A bracket expression may contain a collating element of the form '[.x.]', where 'x' may be a single character. This can be used to add characters to a bracket expression that are not normally permitted, such as '[[.^.]abc]' to match any of the characters 'a', 'b', 'c', or '^'.

A collating element may also contain a symbolic name for a character, such as '[.newline.]' or '[.ESC.]'.

Equivalence Classes

A bracket expression may contain a equivalence class of the form '[=x=]', where 'x' is a character or symbolic name for a character, like a collating element. This form matches any characters that match the specified character, ignoring case and accents. Thus, '[[=a=]]' will match 'a' or 'A' or either of these with accents, tildes, etc.

This will not work the same under different locales: in a locale where 'a' is considered to be a distinct letter from 'a-with-two-dots', '[[=a=]]' will not match the second one.

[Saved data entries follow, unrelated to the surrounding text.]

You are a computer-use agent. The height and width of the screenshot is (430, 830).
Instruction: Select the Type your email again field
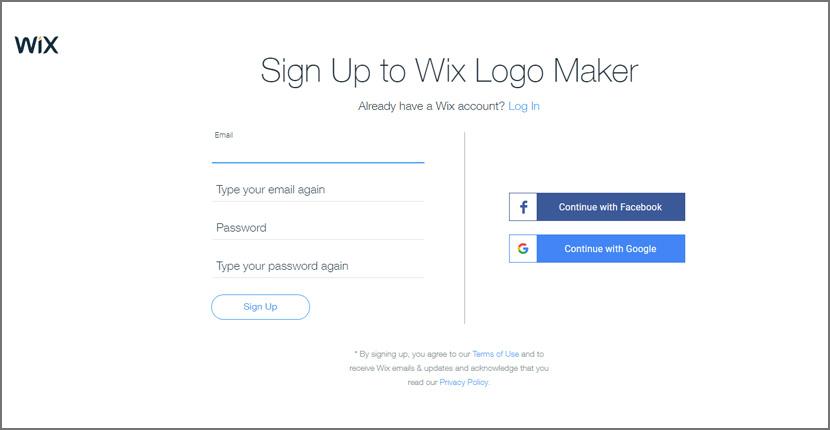click(318, 190)
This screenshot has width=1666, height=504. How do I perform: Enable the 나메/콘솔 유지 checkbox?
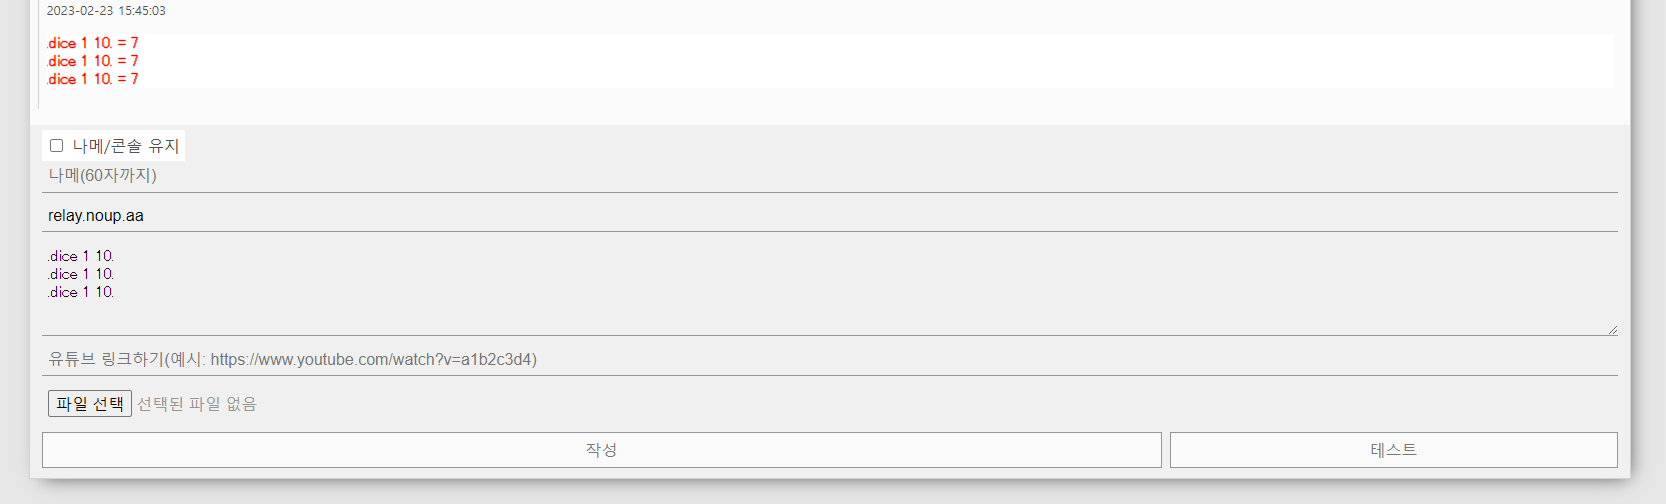[x=57, y=146]
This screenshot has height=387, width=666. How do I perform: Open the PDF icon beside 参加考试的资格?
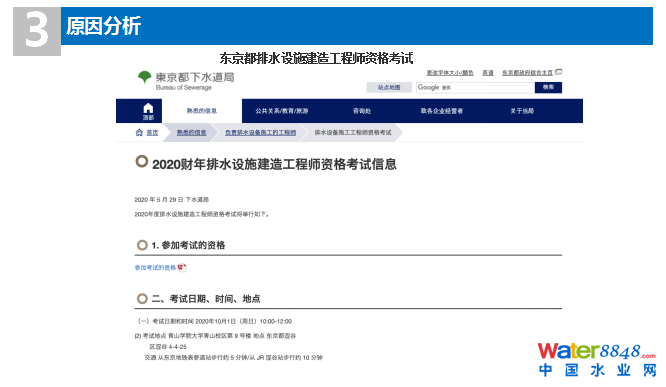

Escape Sequences Matching a Single Character

The following escape sequences match a single character:

'\a'	(bell)
'\e'	(escape)
'\f'	(form feed)
'\n'	(line feed)
'\r'	(carriage return)
'\t'	(tab)
'\v'	(vertical tab)

The following escape sequences match a specified character with a given code point:

'\cX'	(control-X, where X is any character specifies the corresponding control character with code point 1-31),
'\xdd'	(matches the character with hexidecimal code point 0xdd)
'\x'	(matches the character with hexidecimal code point 0xdddd)
'\0ddd'	(matches the character with octal code point 0ddd)
'\N'	(matches the character with the specified symbolic name, such as 'newline')

Escape Sequences Matching a Character Class

The following escape sequences are abbreviations for certain character classes:

'\d'	(equivalent to [[:digit:]])
'\l'	(equivalent to [[:lower:]])
'\s'	(equivalent to [[:space:]])
'\u'	(equivalent to [[:upper:]])
'\w'	(equivalent to [[:word:]])
'\D'	(equivalent to [^[:digit:]], thus everything but a digit)
'\L'	(equivalent to [^[:lower:]])
'\S'	(equivalent to [^[:space:]])
'\U'	(equivalent to [^[:upper:]])
'\W'	(equivalent to [^[:word:]])

The following escape sequences specify a character class by name:

'\pX'	(matches the character class with single-character name X, so '\pd' is the same as '[[:d:]]').
'\p'	(matches the character class with name XXX, so '\p' is the same as '[[:digit:]]').
'\PX'	(matches all characters except the character class with single-character name X, so '\Pd' is the same as '[^[:d:]]').
'\P'	(matches all characters the character class with name XXX, so '\P' is the same as '[^[:digit:]]').

Word Boundaries

The start and end of a word are matched by the special patterns '[[:<:]]' and '[[:>:]]', respectively, where a 'word' is a sequence of 1 or more alphanumerics and underscores. The start and end of a word can also be matched by the escape sequences '\<' and '\>'.

'\b' matches any word boundary (either the start or the end), and '\B' matches anywhere except at a word boundary.

Buffer Boundaries

The following escape sequences match the beginning or end of the entire string.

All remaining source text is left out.